■ Task directions:
Copy out every line of the records where the string "question" occurs.

■ Raw data:
++++++++++++++++++++

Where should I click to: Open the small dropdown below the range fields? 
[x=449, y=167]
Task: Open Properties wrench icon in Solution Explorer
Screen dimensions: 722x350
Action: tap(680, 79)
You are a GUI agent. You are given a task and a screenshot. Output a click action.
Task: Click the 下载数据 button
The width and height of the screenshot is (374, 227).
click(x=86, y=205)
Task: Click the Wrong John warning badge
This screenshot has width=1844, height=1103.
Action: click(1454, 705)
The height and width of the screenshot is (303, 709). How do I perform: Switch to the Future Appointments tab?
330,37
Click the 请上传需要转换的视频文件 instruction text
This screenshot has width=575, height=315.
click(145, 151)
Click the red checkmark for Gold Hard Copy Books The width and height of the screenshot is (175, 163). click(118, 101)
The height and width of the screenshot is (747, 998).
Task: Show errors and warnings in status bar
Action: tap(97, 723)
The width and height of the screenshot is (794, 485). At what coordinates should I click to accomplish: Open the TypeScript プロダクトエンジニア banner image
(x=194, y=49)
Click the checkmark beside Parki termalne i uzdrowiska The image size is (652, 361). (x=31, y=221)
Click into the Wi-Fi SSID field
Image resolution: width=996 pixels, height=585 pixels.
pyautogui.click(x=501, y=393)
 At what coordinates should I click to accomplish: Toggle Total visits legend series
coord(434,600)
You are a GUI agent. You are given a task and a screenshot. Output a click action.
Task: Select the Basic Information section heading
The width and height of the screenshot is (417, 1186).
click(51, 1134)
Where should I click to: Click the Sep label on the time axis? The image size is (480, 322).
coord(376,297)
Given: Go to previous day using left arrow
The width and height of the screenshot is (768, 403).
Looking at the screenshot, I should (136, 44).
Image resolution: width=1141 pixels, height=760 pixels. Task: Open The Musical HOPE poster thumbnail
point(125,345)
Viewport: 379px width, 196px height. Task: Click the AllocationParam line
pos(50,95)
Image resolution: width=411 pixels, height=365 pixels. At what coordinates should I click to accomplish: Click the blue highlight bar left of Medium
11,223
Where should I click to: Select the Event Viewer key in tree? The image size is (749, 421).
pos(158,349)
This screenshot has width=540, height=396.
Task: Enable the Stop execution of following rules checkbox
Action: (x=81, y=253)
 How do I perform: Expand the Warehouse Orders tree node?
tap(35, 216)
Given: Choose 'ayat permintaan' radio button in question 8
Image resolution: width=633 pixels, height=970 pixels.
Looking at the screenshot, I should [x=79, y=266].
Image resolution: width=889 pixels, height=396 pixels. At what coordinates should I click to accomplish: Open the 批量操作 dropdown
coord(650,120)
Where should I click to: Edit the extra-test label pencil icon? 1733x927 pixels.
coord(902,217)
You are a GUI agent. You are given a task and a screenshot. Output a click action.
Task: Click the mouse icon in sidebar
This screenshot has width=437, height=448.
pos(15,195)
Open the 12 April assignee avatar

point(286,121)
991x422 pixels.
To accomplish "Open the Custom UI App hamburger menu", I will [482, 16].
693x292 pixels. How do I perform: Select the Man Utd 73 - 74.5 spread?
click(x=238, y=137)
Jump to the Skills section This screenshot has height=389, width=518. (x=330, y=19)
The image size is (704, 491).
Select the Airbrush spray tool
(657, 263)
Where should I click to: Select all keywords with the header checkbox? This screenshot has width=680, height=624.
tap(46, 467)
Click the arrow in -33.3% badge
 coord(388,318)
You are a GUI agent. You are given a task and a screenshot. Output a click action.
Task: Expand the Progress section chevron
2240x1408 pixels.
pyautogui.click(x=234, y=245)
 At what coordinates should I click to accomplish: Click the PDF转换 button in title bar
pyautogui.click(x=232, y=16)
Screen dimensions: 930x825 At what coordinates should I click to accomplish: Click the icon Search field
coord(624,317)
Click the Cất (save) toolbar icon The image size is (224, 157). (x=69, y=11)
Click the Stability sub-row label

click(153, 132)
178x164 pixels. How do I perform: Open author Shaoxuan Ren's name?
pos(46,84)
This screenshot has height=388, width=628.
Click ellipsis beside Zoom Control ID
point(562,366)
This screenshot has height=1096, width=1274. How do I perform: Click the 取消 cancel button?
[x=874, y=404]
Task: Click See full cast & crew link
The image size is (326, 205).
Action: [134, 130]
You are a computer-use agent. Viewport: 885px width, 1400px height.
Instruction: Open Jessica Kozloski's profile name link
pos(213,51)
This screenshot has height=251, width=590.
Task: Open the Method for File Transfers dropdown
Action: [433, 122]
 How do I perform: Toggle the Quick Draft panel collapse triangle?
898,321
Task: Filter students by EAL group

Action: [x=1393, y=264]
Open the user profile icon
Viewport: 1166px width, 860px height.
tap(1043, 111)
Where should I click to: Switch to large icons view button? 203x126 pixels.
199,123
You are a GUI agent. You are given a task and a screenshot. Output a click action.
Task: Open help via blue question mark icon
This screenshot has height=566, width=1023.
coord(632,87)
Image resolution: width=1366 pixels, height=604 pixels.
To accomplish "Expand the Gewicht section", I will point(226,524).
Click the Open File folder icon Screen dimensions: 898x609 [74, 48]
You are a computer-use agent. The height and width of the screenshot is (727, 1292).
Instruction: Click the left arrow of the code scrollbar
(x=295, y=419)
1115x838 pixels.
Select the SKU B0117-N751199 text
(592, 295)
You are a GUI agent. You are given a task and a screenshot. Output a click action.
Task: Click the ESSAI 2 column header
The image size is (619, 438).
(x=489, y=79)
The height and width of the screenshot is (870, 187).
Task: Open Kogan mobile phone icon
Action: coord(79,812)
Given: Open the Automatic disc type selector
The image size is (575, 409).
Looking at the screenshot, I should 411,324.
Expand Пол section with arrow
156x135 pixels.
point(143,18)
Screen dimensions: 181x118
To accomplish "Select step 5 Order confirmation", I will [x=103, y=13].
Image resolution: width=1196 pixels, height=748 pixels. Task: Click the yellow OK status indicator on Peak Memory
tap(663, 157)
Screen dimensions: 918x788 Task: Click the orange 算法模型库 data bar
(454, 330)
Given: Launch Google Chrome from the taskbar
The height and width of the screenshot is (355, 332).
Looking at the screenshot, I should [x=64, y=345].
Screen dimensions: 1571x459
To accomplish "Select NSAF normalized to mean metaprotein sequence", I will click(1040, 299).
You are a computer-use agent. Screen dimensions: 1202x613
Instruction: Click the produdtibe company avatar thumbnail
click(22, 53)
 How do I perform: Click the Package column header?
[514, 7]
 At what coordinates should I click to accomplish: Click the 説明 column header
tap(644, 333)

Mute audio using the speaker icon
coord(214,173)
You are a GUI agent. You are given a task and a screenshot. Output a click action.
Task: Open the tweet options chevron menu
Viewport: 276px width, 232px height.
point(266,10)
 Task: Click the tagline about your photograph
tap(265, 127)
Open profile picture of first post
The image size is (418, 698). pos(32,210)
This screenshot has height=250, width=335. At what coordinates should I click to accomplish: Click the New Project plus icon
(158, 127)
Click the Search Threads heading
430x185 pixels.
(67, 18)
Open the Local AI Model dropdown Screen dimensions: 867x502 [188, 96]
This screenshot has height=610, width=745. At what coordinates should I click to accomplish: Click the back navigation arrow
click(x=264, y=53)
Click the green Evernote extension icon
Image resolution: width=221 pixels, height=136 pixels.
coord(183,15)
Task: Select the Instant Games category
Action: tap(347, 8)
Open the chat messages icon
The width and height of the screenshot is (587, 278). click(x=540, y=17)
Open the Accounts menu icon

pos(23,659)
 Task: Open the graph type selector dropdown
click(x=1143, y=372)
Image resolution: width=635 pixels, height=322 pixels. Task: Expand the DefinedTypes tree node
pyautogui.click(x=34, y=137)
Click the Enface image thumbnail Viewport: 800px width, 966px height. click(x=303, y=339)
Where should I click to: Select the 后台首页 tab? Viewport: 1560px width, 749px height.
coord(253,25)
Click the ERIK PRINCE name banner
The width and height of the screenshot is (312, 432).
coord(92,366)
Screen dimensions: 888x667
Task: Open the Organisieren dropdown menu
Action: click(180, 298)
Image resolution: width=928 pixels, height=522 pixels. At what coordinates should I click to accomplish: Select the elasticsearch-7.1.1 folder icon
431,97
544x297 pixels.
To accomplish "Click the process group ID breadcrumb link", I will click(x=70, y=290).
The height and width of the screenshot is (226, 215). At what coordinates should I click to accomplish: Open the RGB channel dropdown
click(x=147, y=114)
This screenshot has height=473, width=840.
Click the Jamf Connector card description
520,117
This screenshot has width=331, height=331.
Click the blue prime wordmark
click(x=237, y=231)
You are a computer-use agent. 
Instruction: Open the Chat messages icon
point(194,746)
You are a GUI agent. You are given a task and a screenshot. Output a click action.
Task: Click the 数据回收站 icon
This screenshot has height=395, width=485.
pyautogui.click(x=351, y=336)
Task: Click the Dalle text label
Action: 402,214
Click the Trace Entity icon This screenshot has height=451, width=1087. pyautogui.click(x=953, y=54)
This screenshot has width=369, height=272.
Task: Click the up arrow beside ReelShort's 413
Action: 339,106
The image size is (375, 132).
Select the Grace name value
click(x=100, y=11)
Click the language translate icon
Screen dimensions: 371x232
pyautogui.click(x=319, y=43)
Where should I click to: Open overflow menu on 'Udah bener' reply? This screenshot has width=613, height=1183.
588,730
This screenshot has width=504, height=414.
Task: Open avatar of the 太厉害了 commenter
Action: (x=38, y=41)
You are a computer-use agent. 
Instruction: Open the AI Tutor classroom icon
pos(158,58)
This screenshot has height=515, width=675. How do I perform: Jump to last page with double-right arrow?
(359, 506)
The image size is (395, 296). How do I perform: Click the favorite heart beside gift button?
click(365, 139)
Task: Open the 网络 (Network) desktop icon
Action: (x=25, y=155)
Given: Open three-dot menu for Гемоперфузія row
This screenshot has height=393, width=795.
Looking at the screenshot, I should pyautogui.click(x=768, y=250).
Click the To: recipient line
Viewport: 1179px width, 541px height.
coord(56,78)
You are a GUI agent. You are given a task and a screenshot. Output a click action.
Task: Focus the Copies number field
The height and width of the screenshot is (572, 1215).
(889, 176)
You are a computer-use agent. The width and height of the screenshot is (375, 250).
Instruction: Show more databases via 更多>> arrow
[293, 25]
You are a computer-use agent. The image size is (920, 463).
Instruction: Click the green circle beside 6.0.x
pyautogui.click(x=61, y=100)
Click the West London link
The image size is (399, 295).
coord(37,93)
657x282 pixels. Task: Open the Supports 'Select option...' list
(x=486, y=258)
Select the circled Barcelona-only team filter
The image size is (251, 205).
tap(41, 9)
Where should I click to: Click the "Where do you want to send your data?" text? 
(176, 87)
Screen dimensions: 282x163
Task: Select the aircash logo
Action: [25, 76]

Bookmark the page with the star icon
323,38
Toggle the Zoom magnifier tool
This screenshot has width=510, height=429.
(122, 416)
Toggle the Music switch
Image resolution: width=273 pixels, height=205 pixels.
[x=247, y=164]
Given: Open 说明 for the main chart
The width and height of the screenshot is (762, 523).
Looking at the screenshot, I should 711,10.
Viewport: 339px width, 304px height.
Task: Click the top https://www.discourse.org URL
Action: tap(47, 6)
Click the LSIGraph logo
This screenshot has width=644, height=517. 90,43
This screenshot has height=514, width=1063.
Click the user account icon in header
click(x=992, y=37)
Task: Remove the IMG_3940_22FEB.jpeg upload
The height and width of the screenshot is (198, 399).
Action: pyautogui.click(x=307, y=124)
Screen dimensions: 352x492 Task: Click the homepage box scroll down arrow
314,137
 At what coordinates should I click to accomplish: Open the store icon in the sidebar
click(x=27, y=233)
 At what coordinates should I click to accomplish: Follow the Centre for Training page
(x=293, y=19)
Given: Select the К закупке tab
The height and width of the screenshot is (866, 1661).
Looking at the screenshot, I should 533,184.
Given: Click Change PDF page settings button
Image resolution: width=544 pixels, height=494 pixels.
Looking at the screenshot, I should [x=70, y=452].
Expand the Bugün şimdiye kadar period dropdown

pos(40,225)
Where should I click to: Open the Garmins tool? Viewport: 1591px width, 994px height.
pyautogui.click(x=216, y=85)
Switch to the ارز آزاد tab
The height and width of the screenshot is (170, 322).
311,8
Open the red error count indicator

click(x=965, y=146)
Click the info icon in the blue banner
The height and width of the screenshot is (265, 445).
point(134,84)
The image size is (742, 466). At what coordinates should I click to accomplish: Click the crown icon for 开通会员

++++++++++++++++++++

■ Solution to this exercise:
Given: Choose 'ayat permintaan' radio button in question 8
Task: Open help via blue question mark icon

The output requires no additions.